Significant sexual dimorphism has been demonstrated in wound repair and in the recovery of animal models from injury (2). Marked gender- related differences in mortality rates were also recently reported in patients with parasitic and infectious disease (3, 4). Similar findings to those of Ashcroft and Mills (1) were recently found by us in the injured spinal cord (5). In both models testosterone is suggested to have a negative effect on wound repair, although the proposed mechanisms underlying the effect are different. In both models, recovery in castrated males or in males treated with the androgen-receptor inhibitor Flutamide was better than in matched controls (1, 5). Sexual dimorphism was not observed in the recovery from spinal cord injury in mice lacking mature T cells (nude mice), in which recovery was also found to be significantly worse than in the wild-type. On the basis of these observations in the spinal cord injury model, we suggested that the observed gender-related differences in wound repair and recovery can be attributed to the testosterone-induced impairment of the systemic adaptive immune activity needed for wound repair rather than to its local proinflammatory effect. Our interpretation is supported by a large body of literature describing numerous in vitro and in vivo models in which testosterone was shown to inhibit T cell function (6-10). Testosterone ameliorates experimental autoimmune encephalomyelitis (EAE) through a direct effect on T lymphocytes (11-14). The suppressive effect of testosterone has also been described in the context of injury and wound repair: female mice with testosterone implants display significantly weaker cell-mediated immune responses in vivo than nonimplanted controls, and blockade of testosterone receptor restores cellular immunity in male mice (15-18).
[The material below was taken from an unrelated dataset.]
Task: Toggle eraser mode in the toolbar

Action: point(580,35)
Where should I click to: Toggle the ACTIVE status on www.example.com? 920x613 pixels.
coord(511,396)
Our group has shown that T cells mediate processes of tissue maintenance and wound repair in the injured CNS, and that they do this by regulating inflammatory processes at the injury site (19-23). Peterson et al. (1987) showed that T cell depletion significantly impairs wound healing (24, 25). It thus seems that lack of an appropriate systemic T cell response may result in a more vigorous innate response, with consequent hyperinflammation. Heavy macrophage invasion of the injury site might therefore result from a lack of T cell regulation.
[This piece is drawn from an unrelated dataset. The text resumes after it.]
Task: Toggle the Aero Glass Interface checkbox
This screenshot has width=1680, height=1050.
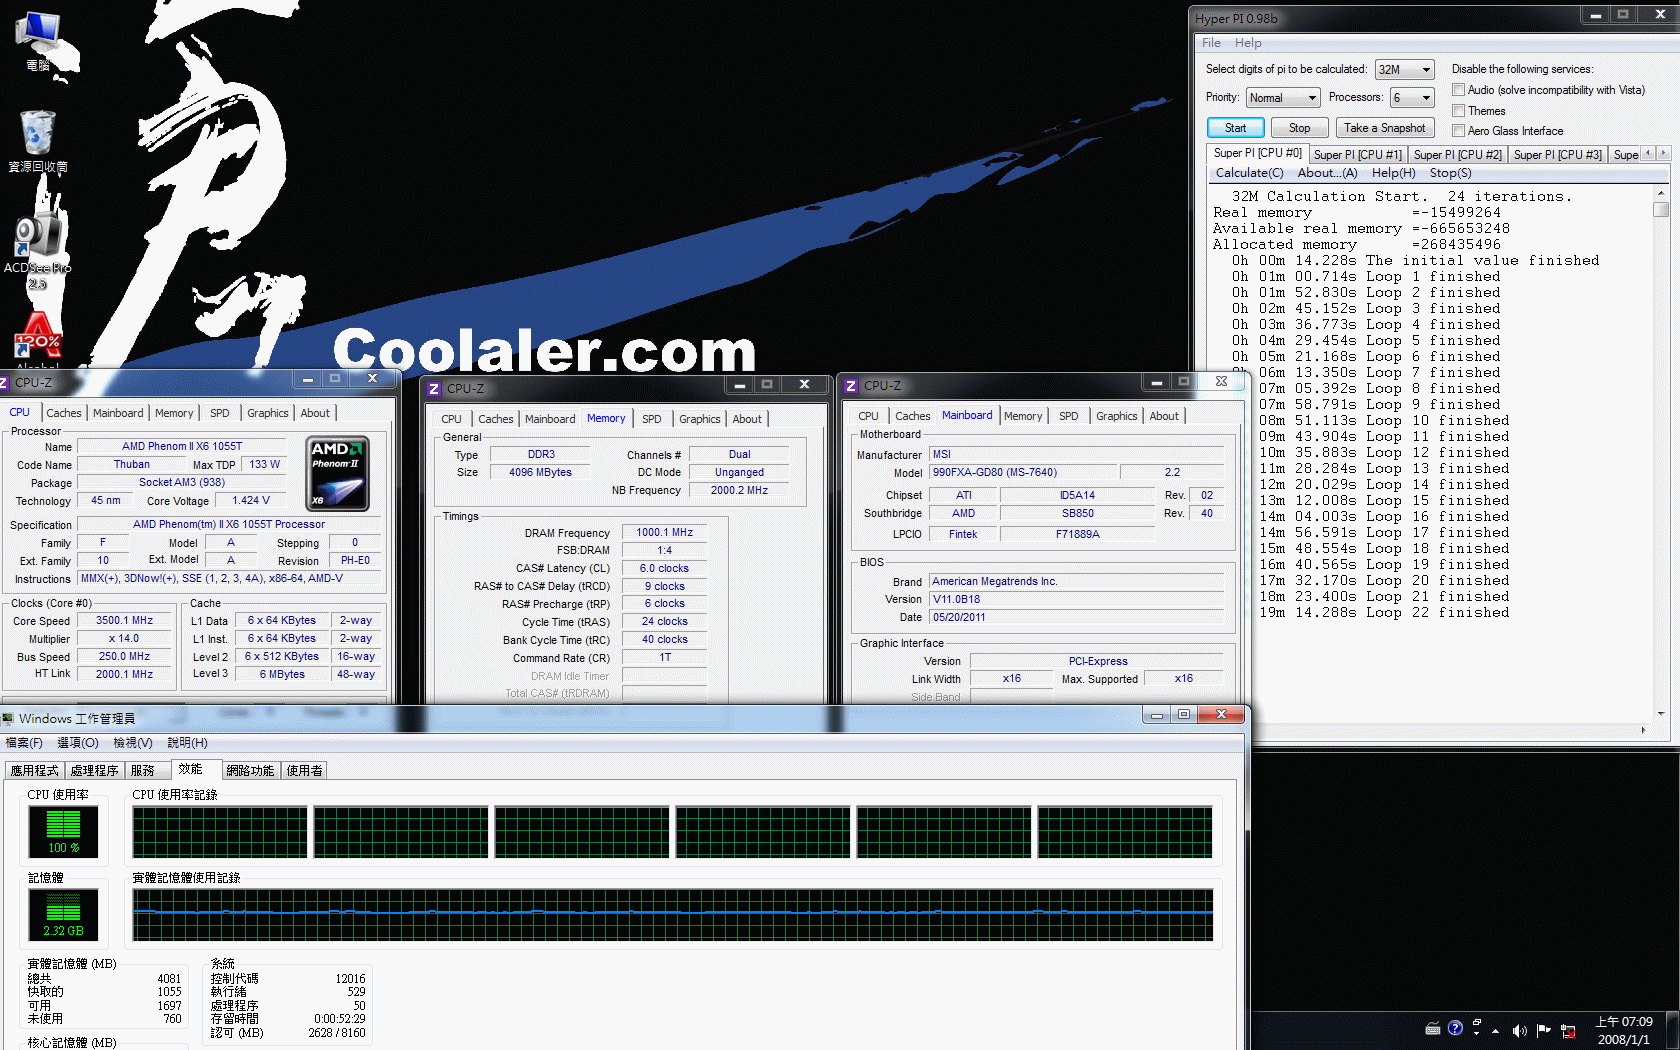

The discrepancy between these two interpretations can be reconciled if local inflammation is viewed as a reflection of the severity of the wound and not as a player in the ongoing deterioration, unless its regulation by the systemic immune system is malfunctioning (for example, because of testosterone activity). Thus, the discrepancy in interpretation can be traced to differences in the way the innate immune response (often termed the inflammatory response) is perceived. Our view is that inflammation represents an attempt by the body to heal itself. When properly regulated by an adaptive systemic immune response, local innate inflammation has a favorable effect on wound repair. When T cell function is impaired, however, for example by testosterone, the result may be detrimental. It thus seems that the very factor that appears to give females an advantage over males in responding to an insult, namely the ability to sustain a cell-mediated autoimmune response (which in males is relatively suppressed), places them at a disadvantage with respect to autoimmune diseases (26), unless they are endowed with a naturally occurring immune regulatory mechanism, which renders them resistant to the development of autoimmune disease (27, 28).